2026 WACV WACV 2026

An improved architecture for part-based animal re-identification through semantic segmentation distillation

Abstract

Wildlife re-identification (Re-ID) is critical for non-invasive monitoring. Yet, animal Re-ID performances remain far behind person Re-ID due to limited datasets and a greater fine-grained appearance variability between individuals. One strategy is to adopt part-based methods in order to more precisely attend to distinct anatomical regions. To adapt to animal Re-ID, we propose PAW-ViT (Part-AWare animal re-identification Vision Transformer), a ViT that replaces the standard classification token with K learnable part tokens, each specialized to a specific anatomical region of the animal.
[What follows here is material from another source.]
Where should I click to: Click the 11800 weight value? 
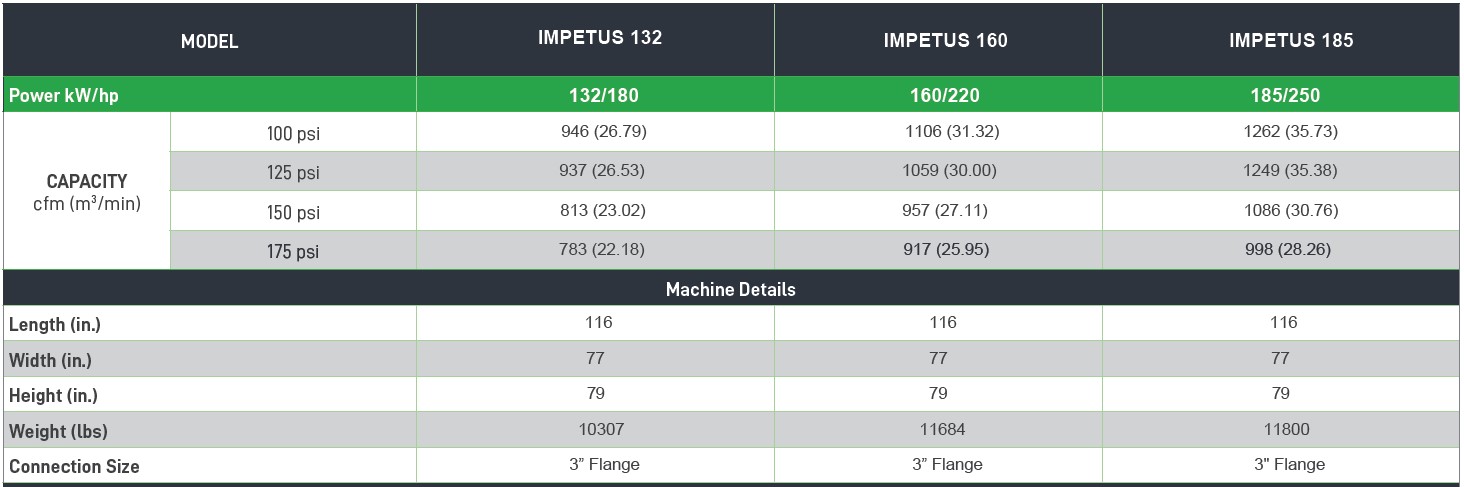tap(1285, 429)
Spatial specialization is achieved via feature-based knowledge distillation by training each token's attention to image patches to produce a semantic segmentation mask. An additional aggregation token fuses the part embeddings into a single part-aware descriptor. Trained with a multi-task loss, PAW-ViT outperforms state-of-the-art methods in animal Re-ID on ATRW (Amur tigers) and YakREID-103 (yaks), particularly in scenarios of strong viewpoint variations like the cross-camera setting.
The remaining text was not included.